Articles 19 and 20 of Capital Markets Law No. 6362 and the Dividend Communiqué No. II-19.1 dated January 23, 2014, published by the Capital Markets Board pursuant to these articles. The Dividend Distribution Policy of İhlas Gayrimenkul Proje Geliştirme ve Ticaret A.Ş. for 2018 and subsequent years, as updated in accordance with the relevant provisions of the Dividend Guidelines and the Company’s Articles of Association, was submitted to the General Assembly on June 10, 2019, and was accepted.

DIVIDEND DISTRIBUTION POLICY

“Shareholders’ expectations. In order for investors to obtain dividend income, taking into account the company’s growth trend, profitability, strategic objectives, investment projects, and working capital requirements, within the framework of the Turkish Commercial Code, Tax Procedure Law, Capital Markets Law, similar legislation, and the relevant provisions of the Company’s articles of association;

a) After deducting the amounts required to be paid and set aside in accordance with the relevant provisions of legislation and the Company’s articles of association from the period profit, and after deducting any previous year’s losses from the net profit shown on the annual balance sheet, 5% of the net profit shall be set aside as legal reserves, up to 20% of the paid-in capital.

b) A first dividend in the ratio of 5% of the remaining amount shall be set aside after adding any donations made during the year to the remaining amount.

c) The General Assembly has the right to decide on the distribution of dividend to board members, employees, foundations established for various purposes, and similar institutions. However, unless legally required reserves are set aside and the dividend specified for shareholders in the Articles of Association is distributed in cash, no other reserves, profits may be set aside for the following year, or dividends may be distributed to board members, civil servants, employees, and workers, foundations established for various purposes, or to such individuals and/or institutions.

ç) No specific dividend distribution rate has been determined for Board members, employees, foundations established for various purposes, and similar institutions. The Capital Markets Law Communiqués and principle decisions apply in this regard.

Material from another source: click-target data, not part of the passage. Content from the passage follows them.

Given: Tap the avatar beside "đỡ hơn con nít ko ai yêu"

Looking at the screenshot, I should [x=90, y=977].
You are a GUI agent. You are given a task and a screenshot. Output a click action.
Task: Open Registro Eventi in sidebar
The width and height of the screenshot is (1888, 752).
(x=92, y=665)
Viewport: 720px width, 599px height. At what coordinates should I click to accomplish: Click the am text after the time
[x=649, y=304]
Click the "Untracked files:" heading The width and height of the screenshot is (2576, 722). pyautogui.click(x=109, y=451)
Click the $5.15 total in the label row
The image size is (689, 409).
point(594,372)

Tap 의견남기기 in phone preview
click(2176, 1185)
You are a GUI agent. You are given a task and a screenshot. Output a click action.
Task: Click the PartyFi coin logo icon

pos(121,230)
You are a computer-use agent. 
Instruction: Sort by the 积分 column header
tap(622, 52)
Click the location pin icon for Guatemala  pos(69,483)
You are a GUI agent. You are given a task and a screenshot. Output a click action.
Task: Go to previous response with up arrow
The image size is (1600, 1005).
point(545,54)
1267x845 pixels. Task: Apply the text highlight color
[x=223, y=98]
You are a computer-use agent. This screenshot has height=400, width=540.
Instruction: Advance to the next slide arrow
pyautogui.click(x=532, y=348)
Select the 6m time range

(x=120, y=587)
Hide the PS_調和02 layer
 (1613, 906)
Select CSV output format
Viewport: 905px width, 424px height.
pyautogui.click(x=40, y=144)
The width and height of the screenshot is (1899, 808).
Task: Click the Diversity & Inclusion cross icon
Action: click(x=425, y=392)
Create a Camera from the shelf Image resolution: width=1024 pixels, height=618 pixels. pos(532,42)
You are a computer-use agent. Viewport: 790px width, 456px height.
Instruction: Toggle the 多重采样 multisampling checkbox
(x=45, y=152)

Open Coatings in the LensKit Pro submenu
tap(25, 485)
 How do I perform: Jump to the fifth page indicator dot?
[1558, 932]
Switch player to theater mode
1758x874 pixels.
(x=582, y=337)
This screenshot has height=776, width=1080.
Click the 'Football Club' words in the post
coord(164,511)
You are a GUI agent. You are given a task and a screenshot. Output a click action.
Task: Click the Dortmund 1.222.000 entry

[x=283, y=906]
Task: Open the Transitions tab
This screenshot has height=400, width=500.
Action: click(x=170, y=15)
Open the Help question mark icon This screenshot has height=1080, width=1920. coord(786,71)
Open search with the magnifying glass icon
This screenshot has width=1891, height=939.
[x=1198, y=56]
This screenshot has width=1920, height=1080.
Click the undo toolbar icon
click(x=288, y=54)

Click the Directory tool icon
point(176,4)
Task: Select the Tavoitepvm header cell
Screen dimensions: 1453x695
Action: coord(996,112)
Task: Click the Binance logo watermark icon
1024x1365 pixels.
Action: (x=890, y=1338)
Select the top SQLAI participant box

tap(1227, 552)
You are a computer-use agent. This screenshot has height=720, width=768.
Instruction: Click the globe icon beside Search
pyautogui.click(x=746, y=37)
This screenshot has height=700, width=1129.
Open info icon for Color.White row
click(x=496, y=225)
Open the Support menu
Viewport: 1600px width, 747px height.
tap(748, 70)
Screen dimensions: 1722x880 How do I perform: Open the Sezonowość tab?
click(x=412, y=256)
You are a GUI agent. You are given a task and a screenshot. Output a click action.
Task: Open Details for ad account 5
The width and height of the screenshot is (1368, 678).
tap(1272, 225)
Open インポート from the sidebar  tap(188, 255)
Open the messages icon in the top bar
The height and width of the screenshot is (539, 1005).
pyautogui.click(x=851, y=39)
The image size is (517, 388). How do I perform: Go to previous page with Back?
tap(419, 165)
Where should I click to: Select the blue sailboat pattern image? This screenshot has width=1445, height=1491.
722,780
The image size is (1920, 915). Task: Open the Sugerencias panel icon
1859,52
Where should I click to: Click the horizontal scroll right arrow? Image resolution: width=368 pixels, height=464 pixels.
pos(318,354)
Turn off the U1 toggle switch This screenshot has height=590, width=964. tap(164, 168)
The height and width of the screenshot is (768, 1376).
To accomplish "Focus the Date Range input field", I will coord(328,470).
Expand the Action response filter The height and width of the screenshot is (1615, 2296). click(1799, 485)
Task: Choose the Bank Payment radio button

d) The Board of Directors shall determine the distribution rate of the remaining amount after deducting the amounts specified in subparagraphs a, b, and c above, taking into account the interests of the Company and its shareholders, and shall submit it to the General Assembly for review. The General Assembly may accept or reject the proposal as is or with amendments. It is always possible for the General Assembly to decide on a dividend distribution rate higher than the one proposed by the Board of Directors.

e) If a dividend distribution decision is made, the Company’s Board of Directors shall decide on whether the distribution will be in cash and/or free of charge and shall submit it to the General Assembly for approval.

f) The payment date for dividend payments shall be determined by the Board of Directors and submitted to the General Assembly for review. Following a proposal by the Board of Directors and approval by the General Assembly of Shareholders, dividends will be distributed to shareholders on a date determined by the General Assembly, within the statutory timeframes, taking into account legal regulations and Article 35 of the Company’s Articles of Association.

g) If a decision is made to distribute dividends in cash, the dividends may be paid in equal or varying installments, provided that the distribution is decided upon at the General Assembly meeting where the distribution was made. The number of installments will be determined by the General Assembly or, if expressly authorized by the General Assembly, by the Board of Directors.

h) There are no privileges in dividend distribution. Dividends are distributed equally to all existing shares, regardless of their issuance and acquisition dates.

i) If the Board of Directors is authorized by the General Assembly and subject to compliance with the Capital Markets Law and the relevant regulations of the Capital Markets Board, dividend advances may be distributed to shareholders.

j) The total dividend advances to be distributed in an accounting period cannot exceed half of the previous year’s profit. The authority granted to the Board of Directors by the General Assembly to distribute dividend advances is limited to the year in which this authority was granted. Unless the previous year’s dividend advance is fully offset, no decision can be made to grant an additional dividend advance and/or distribute dividends.